*** Opening of Dataset content ***

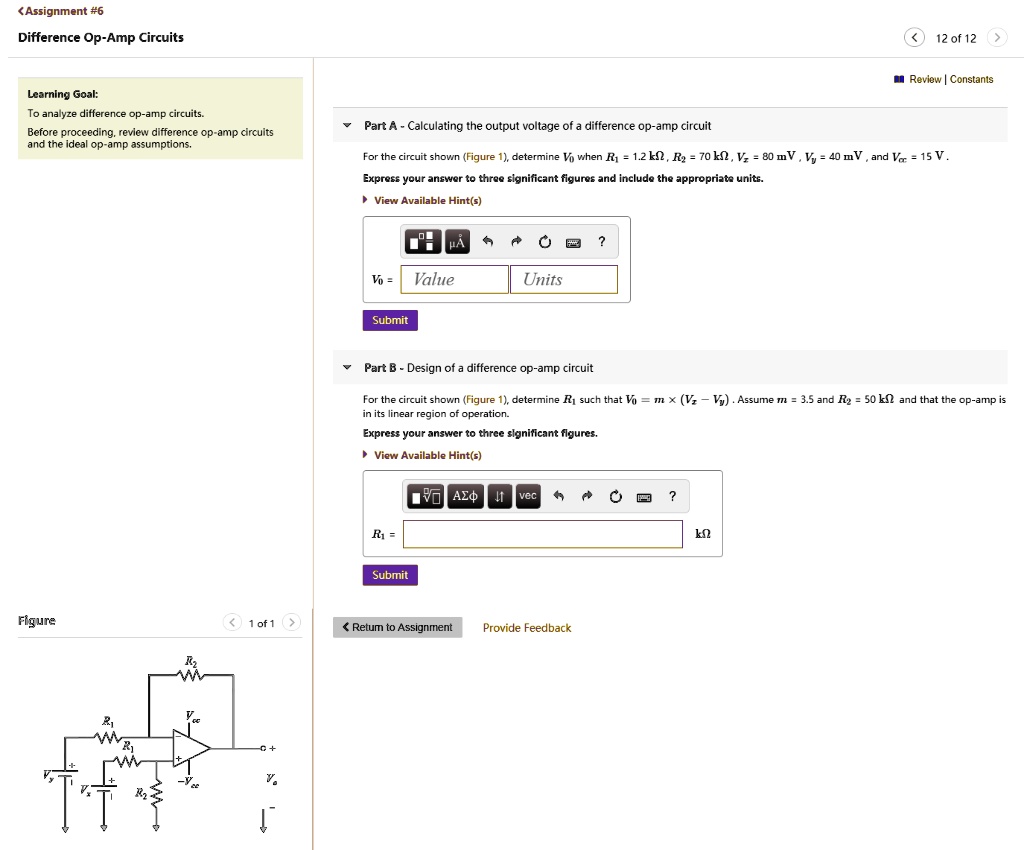Open the math templates radical icon in Part B
The height and width of the screenshot is (850, 1024).
tap(424, 496)
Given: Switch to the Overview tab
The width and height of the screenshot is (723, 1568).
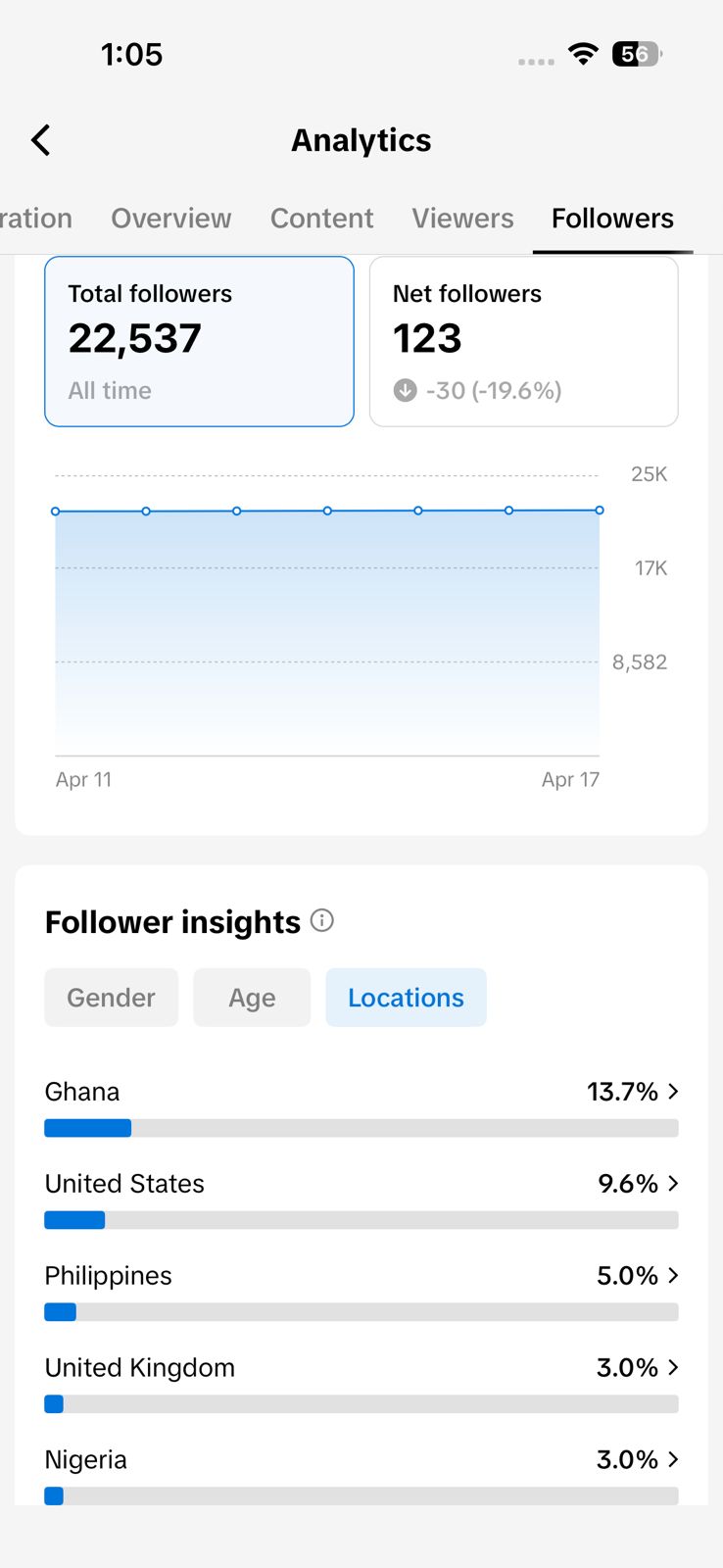Looking at the screenshot, I should [171, 218].
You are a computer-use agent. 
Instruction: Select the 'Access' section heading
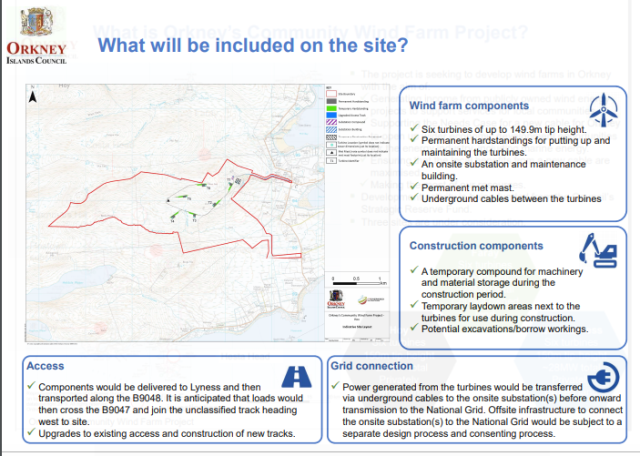pyautogui.click(x=46, y=366)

*** Close of Dataset content ***

The lines to restate word for word run from the line that contains "Given: Switch to the Overview tab" through the end of the entries above, both ends included. Leave out all pictures and write nothing else.

Written answer =>
Given: Switch to the Overview tab
The width and height of the screenshot is (723, 1568).
Looking at the screenshot, I should [171, 218].
You are a computer-use agent. 
Instruction: Select the 'Access' section heading
pyautogui.click(x=46, y=366)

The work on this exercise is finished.